» **Exercise aim**: Your answer needs to include each line of the records in which the string "computer" can be found.

------------

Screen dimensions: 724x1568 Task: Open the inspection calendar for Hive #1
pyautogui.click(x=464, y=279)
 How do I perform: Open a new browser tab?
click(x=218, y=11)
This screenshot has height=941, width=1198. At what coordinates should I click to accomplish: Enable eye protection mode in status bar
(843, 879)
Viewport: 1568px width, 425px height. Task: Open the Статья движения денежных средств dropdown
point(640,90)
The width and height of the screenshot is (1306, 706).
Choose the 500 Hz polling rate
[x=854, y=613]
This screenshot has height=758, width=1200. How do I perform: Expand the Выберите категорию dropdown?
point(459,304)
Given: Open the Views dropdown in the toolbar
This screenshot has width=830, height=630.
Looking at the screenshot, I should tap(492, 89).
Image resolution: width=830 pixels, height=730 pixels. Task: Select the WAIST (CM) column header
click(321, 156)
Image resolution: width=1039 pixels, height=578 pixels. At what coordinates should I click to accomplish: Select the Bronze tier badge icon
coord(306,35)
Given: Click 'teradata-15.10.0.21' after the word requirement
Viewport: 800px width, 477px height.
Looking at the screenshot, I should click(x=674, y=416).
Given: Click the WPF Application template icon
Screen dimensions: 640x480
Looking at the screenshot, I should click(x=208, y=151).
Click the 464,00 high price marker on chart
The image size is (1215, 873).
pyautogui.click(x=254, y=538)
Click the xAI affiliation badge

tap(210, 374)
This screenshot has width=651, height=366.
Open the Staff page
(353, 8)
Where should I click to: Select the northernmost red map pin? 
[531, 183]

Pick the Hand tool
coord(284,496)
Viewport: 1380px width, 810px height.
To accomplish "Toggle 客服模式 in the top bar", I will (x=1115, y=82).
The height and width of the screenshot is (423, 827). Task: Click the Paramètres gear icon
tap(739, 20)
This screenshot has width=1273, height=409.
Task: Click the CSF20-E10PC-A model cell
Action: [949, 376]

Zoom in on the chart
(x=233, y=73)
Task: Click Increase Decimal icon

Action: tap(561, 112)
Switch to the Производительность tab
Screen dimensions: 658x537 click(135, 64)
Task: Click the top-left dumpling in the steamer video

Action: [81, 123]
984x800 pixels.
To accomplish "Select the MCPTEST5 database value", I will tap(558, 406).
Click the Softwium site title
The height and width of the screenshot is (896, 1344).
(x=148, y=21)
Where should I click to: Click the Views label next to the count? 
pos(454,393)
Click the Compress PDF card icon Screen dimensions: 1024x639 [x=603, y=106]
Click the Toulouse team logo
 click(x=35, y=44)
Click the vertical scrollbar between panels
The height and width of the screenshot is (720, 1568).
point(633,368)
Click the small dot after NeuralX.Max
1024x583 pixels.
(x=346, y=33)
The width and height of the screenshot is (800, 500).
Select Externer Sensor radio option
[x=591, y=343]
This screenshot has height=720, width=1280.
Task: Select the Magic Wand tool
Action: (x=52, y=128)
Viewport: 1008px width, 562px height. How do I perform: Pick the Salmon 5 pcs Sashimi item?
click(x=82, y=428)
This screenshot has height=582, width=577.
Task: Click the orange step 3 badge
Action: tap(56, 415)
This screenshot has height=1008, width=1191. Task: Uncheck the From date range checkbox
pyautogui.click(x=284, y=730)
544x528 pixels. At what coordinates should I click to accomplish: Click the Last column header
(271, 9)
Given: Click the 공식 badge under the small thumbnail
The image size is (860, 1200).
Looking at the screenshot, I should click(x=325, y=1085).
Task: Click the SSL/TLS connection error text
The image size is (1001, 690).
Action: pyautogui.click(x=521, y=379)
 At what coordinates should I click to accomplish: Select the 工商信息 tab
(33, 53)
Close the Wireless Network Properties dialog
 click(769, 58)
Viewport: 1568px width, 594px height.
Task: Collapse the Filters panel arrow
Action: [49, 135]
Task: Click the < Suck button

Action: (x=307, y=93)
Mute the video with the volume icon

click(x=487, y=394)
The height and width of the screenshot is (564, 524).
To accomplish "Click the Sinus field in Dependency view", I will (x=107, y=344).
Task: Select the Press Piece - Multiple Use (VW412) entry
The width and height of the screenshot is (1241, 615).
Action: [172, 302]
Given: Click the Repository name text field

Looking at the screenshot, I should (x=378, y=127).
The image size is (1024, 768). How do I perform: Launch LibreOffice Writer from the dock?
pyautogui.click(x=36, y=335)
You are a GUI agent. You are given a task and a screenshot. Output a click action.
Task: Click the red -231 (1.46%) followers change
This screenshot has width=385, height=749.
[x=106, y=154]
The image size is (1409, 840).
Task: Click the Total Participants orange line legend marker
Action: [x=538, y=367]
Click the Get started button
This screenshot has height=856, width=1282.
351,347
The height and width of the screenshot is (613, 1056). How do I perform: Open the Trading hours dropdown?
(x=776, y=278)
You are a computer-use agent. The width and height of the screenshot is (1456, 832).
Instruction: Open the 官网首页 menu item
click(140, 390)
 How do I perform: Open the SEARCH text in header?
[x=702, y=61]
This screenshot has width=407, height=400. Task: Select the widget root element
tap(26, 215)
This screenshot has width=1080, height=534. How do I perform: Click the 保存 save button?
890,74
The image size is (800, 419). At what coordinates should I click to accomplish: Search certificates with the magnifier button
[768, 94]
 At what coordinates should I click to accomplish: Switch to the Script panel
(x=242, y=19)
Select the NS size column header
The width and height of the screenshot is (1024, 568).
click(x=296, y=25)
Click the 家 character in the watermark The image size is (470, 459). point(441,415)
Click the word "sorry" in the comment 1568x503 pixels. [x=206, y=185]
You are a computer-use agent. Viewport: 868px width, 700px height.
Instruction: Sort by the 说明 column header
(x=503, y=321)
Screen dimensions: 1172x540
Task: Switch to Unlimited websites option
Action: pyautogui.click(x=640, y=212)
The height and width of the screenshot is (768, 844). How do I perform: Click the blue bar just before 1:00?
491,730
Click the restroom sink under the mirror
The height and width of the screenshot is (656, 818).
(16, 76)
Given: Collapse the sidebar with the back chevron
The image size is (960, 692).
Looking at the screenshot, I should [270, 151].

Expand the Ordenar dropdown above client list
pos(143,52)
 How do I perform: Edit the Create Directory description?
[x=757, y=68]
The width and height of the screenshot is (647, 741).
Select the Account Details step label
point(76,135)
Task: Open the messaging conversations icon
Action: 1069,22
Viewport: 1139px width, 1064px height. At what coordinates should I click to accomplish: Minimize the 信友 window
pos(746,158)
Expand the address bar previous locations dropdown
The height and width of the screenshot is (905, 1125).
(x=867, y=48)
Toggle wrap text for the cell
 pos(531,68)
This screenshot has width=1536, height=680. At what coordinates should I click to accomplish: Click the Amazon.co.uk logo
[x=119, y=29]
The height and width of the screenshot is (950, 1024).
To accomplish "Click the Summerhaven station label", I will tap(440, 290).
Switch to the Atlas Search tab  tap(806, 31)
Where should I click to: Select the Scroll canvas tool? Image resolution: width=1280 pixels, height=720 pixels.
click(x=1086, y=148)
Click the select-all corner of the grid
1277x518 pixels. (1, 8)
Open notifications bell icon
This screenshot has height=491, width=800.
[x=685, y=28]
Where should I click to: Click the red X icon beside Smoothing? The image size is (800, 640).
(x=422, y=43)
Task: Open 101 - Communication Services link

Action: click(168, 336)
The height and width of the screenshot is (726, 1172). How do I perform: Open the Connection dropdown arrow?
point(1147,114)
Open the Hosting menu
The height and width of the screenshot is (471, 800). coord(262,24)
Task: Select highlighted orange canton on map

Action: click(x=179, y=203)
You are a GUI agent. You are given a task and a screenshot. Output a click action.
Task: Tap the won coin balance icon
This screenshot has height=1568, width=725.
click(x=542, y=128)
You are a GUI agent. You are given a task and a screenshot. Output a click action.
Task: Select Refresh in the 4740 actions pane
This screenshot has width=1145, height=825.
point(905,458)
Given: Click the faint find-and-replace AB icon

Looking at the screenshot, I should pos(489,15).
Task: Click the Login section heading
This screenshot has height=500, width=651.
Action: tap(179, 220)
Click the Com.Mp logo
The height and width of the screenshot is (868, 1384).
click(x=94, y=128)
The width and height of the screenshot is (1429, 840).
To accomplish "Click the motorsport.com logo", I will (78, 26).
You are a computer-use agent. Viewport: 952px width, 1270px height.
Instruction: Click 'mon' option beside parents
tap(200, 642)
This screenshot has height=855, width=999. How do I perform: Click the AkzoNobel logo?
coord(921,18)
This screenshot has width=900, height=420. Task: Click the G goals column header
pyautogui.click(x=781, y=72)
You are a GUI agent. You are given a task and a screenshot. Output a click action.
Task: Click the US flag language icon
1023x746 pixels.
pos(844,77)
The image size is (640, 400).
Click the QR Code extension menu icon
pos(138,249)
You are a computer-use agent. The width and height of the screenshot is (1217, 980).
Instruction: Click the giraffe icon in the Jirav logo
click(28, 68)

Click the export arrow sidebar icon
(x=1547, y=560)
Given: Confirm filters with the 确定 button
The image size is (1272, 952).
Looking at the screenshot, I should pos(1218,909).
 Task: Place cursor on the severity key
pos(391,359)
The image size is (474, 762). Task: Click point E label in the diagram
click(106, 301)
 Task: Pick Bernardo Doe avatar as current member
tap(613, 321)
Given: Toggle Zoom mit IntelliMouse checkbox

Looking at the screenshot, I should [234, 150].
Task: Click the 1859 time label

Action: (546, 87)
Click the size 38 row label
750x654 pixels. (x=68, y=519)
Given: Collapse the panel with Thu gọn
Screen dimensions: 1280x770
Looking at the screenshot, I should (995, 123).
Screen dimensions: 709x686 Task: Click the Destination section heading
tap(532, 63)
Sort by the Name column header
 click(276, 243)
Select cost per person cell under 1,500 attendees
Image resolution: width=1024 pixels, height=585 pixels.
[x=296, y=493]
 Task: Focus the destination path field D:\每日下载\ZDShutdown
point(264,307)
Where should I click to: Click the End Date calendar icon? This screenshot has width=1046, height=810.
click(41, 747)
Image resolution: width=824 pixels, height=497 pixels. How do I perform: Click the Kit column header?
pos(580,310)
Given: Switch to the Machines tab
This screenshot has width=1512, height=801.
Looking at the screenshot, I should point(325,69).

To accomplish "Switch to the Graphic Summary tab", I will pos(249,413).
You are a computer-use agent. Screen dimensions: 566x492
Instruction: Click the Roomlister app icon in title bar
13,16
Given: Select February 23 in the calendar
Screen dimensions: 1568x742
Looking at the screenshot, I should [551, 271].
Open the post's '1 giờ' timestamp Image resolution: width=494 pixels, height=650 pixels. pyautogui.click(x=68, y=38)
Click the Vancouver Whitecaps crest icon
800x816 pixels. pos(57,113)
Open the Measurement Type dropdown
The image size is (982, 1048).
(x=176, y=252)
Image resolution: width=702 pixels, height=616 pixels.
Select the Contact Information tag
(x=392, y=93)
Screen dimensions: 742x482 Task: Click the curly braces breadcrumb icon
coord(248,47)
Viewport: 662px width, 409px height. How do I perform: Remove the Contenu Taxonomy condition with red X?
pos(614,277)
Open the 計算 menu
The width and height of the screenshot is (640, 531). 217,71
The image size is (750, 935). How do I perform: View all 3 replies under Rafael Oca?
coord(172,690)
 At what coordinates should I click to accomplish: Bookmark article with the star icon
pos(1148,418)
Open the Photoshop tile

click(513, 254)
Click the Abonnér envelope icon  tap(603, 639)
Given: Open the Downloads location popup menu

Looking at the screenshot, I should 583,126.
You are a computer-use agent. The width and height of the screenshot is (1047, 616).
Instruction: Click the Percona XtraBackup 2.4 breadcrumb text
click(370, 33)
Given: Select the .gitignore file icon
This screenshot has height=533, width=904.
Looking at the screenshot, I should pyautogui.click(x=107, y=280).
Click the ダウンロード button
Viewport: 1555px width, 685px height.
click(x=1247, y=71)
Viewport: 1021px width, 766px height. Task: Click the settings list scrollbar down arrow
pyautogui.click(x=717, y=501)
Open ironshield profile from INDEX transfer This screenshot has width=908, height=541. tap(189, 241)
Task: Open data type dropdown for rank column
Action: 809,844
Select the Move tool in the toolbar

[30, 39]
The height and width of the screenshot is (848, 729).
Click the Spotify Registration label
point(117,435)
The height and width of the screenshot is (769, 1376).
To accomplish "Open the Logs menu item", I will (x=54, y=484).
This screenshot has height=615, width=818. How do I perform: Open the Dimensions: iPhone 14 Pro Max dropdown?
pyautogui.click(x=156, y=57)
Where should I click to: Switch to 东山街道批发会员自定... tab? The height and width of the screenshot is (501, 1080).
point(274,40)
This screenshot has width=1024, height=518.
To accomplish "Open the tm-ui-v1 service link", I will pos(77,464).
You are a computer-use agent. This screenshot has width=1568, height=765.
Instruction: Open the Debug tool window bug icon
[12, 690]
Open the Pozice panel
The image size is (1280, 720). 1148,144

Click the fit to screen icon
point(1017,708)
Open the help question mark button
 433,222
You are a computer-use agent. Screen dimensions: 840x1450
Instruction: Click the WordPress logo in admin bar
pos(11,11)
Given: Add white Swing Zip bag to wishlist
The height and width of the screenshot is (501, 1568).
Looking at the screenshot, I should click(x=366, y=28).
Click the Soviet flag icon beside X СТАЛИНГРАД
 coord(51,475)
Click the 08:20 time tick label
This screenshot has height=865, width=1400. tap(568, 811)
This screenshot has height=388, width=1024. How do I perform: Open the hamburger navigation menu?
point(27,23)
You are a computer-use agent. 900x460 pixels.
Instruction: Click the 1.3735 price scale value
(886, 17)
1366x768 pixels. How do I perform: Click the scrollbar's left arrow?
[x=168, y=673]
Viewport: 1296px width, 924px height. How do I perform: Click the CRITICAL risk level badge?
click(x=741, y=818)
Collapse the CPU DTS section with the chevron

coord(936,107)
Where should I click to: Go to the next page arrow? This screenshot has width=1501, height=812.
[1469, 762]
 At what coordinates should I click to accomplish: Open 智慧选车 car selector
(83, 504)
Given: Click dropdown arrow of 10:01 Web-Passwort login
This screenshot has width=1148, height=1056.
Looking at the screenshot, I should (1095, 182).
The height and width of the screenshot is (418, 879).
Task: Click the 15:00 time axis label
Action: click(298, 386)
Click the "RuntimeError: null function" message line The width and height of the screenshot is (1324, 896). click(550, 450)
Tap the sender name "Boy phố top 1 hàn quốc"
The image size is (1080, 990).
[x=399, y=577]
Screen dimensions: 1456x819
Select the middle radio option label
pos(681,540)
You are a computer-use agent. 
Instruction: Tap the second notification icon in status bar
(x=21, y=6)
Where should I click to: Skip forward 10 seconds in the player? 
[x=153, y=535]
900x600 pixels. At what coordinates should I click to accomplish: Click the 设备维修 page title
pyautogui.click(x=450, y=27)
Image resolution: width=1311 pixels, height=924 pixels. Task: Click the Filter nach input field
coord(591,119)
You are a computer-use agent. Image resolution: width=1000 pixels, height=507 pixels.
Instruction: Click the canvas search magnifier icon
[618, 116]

------------

» **Response**:
You are a computer-use agent. The width and height of the screenshot is (1456, 832).
You are a computer-use agent. Viewport: 868px width, 700px height.
You are a computer-use agent. Viewport: 952px width, 1270px height.
You are a computer-use agent. The width and height of the screenshot is (1217, 980).
You are a computer-use agent. Screen dimensions: 566x492
You are a computer-use agent. The width and height of the screenshot is (1047, 616).
You are a computer-use agent. This screenshot has width=1568, height=765.
You are a computer-use agent. Screen dimensions: 840x1450
You are a computer-use agent. 900x460 pixels.
You are a computer-use agent. 
You are a computer-use agent. Image resolution: width=1000 pixels, height=507 pixels.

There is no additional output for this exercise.